As I turned on the radio this morning I found myself listening to someone I thought sounded a bit thick but he had been a very good footballer. Great players, like Gascoigne and Beckham, are usually more likely to eat a rubik's cube than to solve it. On the pitch they have vision and awareness but as soon as the final whistle blows the lights get switched off in their brains. I can't think of any very good players who were also very intelligent. Clark Carlisle has a high IQ but on the field he is mainly remembered for his own goals and cock-ups. Phil Neale used to read War and Peace in Russian on the team bus. But that was not the Phil Neal who won loads of trophies with Liverpool. The clever Phil Neale played for Scunthorpe and Lincoln and won nothing of note at soccer, but he was very good at cricket.

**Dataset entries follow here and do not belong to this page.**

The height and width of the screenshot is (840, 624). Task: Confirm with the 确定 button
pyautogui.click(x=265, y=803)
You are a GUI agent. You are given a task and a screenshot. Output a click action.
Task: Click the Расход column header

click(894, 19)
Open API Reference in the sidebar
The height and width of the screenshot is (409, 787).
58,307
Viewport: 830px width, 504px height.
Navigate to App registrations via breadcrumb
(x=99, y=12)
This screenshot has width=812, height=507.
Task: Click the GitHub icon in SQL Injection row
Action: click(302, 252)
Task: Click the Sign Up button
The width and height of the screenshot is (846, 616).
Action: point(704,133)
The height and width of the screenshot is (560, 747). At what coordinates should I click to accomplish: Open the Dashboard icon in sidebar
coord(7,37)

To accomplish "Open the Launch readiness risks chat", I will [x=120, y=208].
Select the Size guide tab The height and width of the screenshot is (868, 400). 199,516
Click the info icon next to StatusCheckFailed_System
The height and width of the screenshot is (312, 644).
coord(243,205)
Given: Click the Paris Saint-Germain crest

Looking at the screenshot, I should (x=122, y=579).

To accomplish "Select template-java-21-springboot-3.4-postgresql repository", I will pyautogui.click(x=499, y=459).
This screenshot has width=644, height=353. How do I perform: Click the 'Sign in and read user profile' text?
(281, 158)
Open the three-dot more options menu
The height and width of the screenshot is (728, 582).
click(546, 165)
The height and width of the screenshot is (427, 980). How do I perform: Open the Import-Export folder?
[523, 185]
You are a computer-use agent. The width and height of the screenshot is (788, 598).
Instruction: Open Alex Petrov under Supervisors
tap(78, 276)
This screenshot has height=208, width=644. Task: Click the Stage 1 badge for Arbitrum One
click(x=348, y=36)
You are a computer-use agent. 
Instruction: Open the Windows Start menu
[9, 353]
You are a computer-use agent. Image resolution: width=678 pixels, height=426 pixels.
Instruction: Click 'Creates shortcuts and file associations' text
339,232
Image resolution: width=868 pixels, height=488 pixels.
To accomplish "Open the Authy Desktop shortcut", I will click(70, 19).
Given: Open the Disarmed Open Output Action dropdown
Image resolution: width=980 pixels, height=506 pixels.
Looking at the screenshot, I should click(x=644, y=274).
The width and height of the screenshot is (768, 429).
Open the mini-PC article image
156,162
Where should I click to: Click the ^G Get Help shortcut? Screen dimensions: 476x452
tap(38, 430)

I know most of us on here are laughably stupid - why else would we post rubbish all day - but can you think of a very good footballer you would trust to think his way out a dangerous situation if you were trapped there with him? Imagine you are in a deadly maze with a spiked ball coming after the pair of you and either you or the footballer has to solve a puzzle to get out of the maze. Suppose you had to answer the puzzle using a touchscreen on the maze door wouldn't you just push or kick him out of the way and try and solve it yourself.

Most of the footballers who used to be on Quizball in the 1960s seemed brighter than the footballers of today, but today's footballers are much better players. Is there is an inverse relationship between football ability and intelligence?